Evaluating the performance and energy of STT-RAM caches for real-world wearable workloads

Wearable devices have grown exponentially in popularity in both consumer and industrial applications in recent years. Despite their stringent area and energy constraints, these devices are processing increasingly complex and data-rich workloads, necessitating innovative area- and energy-efficient computing solutions and architectures. This paper explores spin-transfer torque RAM (STT-RAM) as a candidate for designing area- and energy-efficient wearable processor caches. First, we analyze the memory footprints of 16 real-world wearable workloads and compare them to general-purpose benchmarks like SPEC 2017 and MiBench. Then, we analyze the wearable workloads’ memory characteristics to reveal that wearable workloads are highly read-intensive, making them less vulnerable than general-purpose workloads to the write latency/energy overheads inherent in STT-RAM caches. Our analysis also reveals that wearable workloads have low cache variability needs, and their cache blocks exhibit short and stable lifetimes. Against the background of this analysis, we explore the tradeoffs of STT-RAM cache architecture designs for the wearable workloads. Specifically, we explore a simple adaptable design that aims to optimize latency or energy, based on runtime needs, without introducing significant design or area overhead. Our analysis shows that STT-RAM caches offer much promise for energy- and area-efficient wearable computing, without introducing much performance overheads.

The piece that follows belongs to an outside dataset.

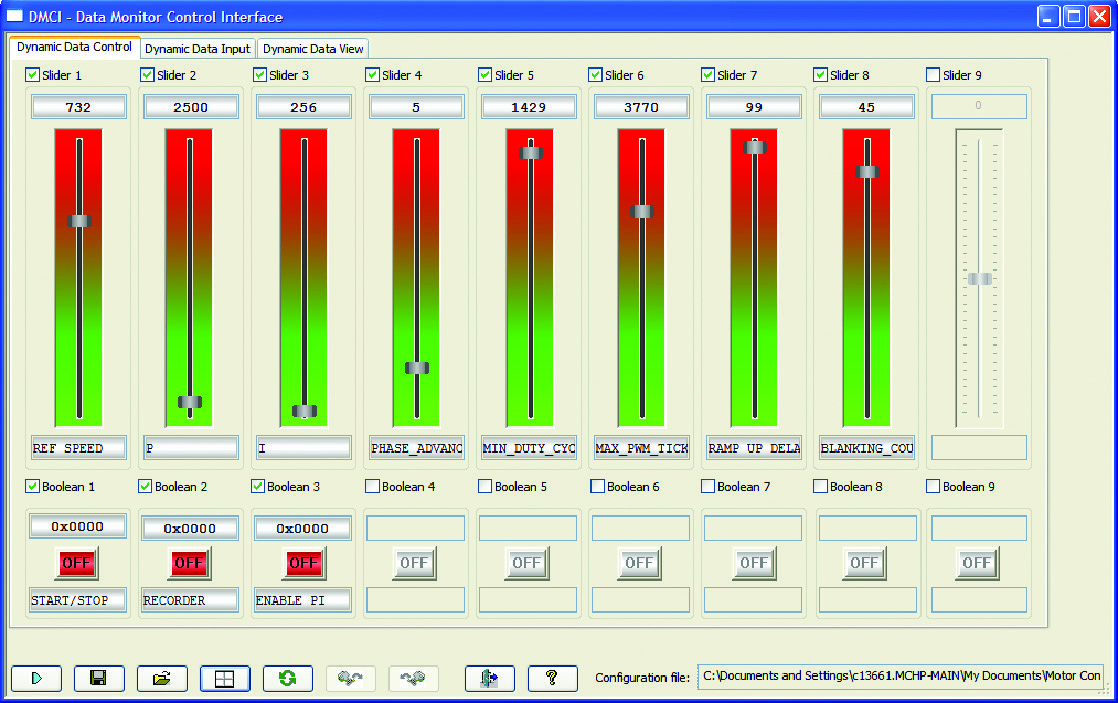Toggle the RECORDER OFF button
The image size is (1118, 703).
coord(189,563)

SALE: Smartly Allocating Low-Cost Many-Bit ECC for Mitigating Read and Write Errors in STT-RAM Caches

Spin-transfer torque RAM (STT-RAM) is a future technology for ON-chip caches. However, it suffers from high read and write error rates. Concurrently dealing with these errors is quite challenging and incurs large performance overhead. This article proposes a smartly allocating low-cost many-bit ECC (SALE) scheme, which makes use of the low-cost many-bit error correction coding (ECC) to overcome this performance overhead. The low-cost many-bit ECC can fix many errors with low logic complexity and latency overheads. However, it requires a large number of parity bits. Therefore, SALE smartly uses low-cost many-bit ECC for only a certain type of cache lines and manages the corresponding large number of parity bits in the data array. SALE also introduces an ECC-free partition to reduce the ECC storage requirement for the STT-RAM caches. The cache lines belonging to an ECC-free partition do not have dedicated storage space for the ECC parity bits, thereby reducing the ECC storage requirement for the STT-RAM caches. Our experimental results demonstrate that SALE achieves performance close to that of an error-free cache by improving performance by 13% (16%) over the baseline scheme in single-core (quad-core) systems while requiring 50% less storage space for the ECC parity bits.

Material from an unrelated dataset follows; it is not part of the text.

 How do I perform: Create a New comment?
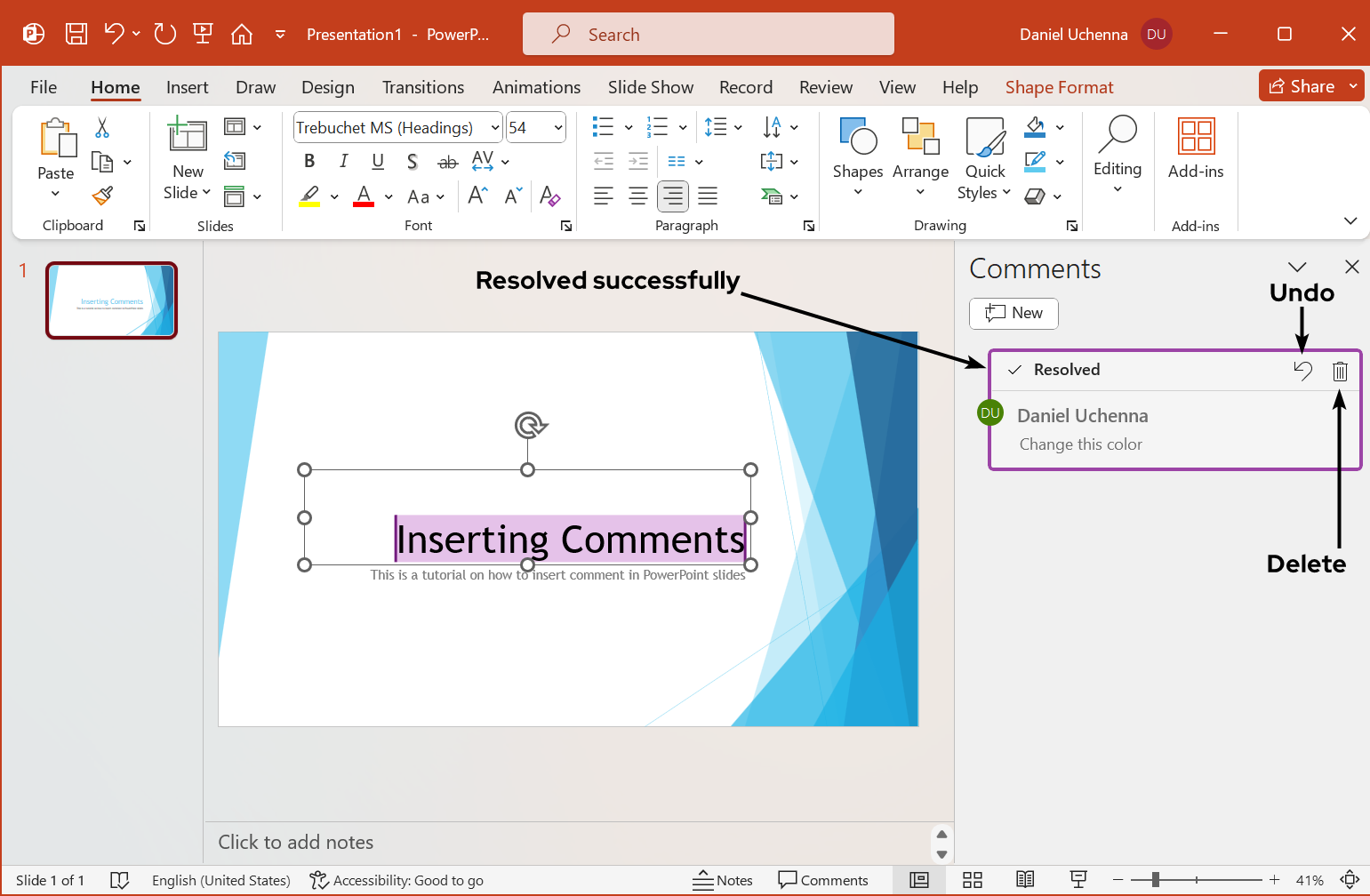coord(1013,313)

HALLS: An Energy-Efficient Highly Adaptable Last Level STT-RAM Cache for Multicore Systems

Spin-Transfer Torque RAM (STT-RAM) is widely considered a promising alternative to SRAM in the memory hierarchy due to STT-RAM's non-volatility, low leakage power, high density, and fast read speed. The STT-RAM's small feature size is particularly desirable for the last-level cache (LLC), which typically consumes a large area of silicon die. However, long write latency and high write energy still remain challenges of implementing STT-RAMs in the CPU cache. An increasingly popular method for addressing this challenge involves trading off the non-volatility for reduced write speed and write energy by relaxing the STT-RAM's data retention time. However, in order to maximize energy saving potential, the cache configurations, including STT-RAM's retention time, must be dynamically adapted to executing applications' variable memory needs. In this paper, we propose a highly adaptable last level STT-RAM cache (HALLS) that allows the LLC configurations and retention time to be adapted to applications' runtime execution requirements. We also propose low-overhead runtime tuning algorithms to dynamically determine the best (lowest energy) cache configurations and retention times for executing applications. Compared to prior work, HALLS reduced the average energy consumption by 60.57% in a quad-core system, while introducing marginal latency overhead.

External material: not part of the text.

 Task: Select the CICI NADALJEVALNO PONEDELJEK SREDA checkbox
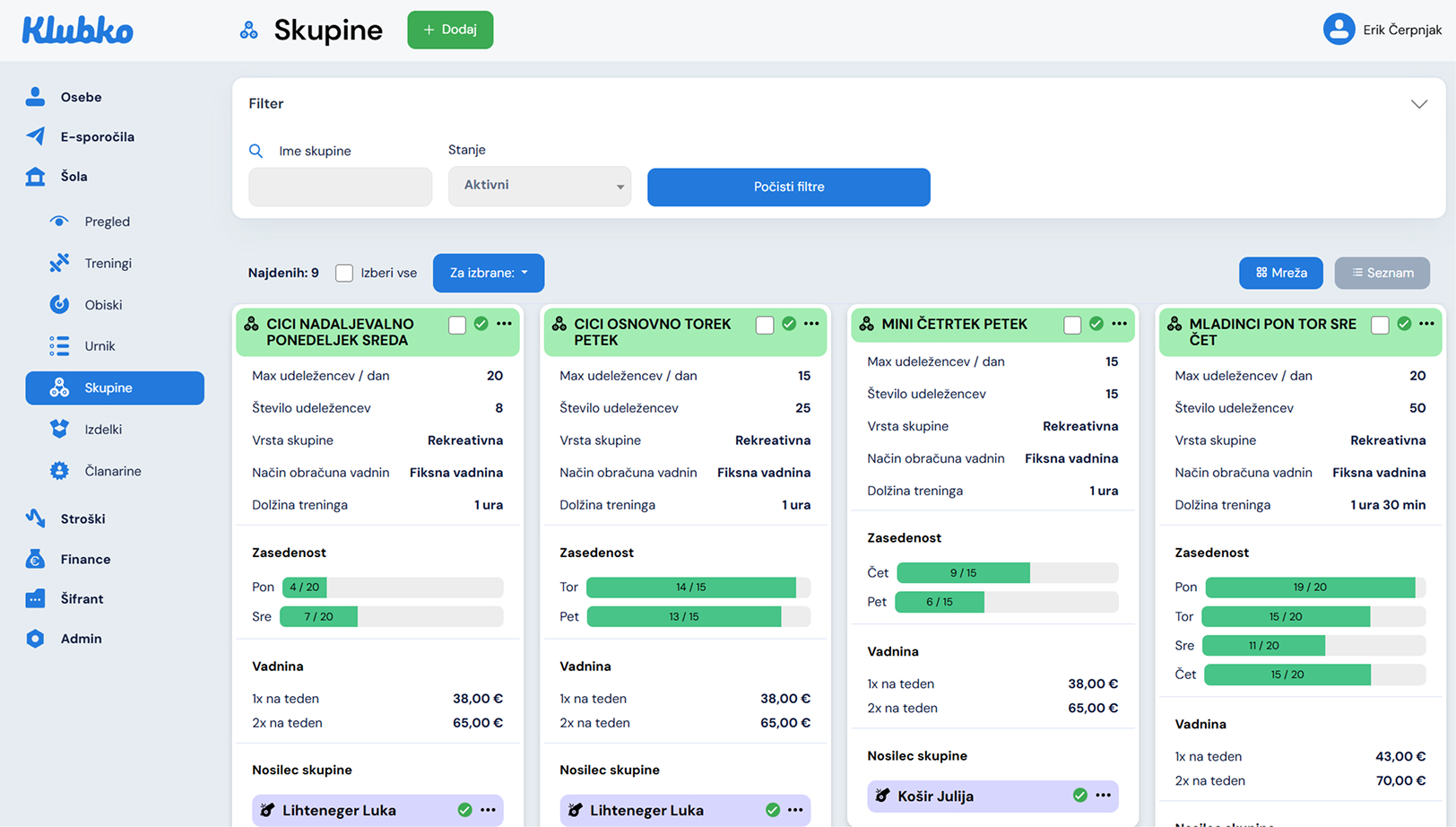click(457, 325)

Energy-Efficient Runtime Adaptable L1 STT-RAM Cache Design

Much research has shown that applications have variable runtime cache requirements. In the context of the increasingly popular Spin-Transfer Torque RAM (STT-RAM) cache, the retention time, which defines how long the cache can retain a cache block in the absence of power, is one of the most important cache requirements that may vary for different applications. In this paper, we propose a Logically Adaptable Retention Time STT-RAM (LARS) cache that allows the retention time to be dynamically adapted to applications' runtime requirements. LARS cache comprises of multiple STT-RAM units with different retention times, with only one unit being used at a given time. LARS dynamically determines which STT-RAM unit to use during runtime, based on executing applications' needs. As an integral part of LARS, we also explore different algorithms to dynamically determine the best retention time based on different cache design tradeoffs. Our experiments show that by adapting the retention time to different applications' requirements, LARS cache can reduce the average cache energy by 25.31%, compared to prior work, with minimal overheads.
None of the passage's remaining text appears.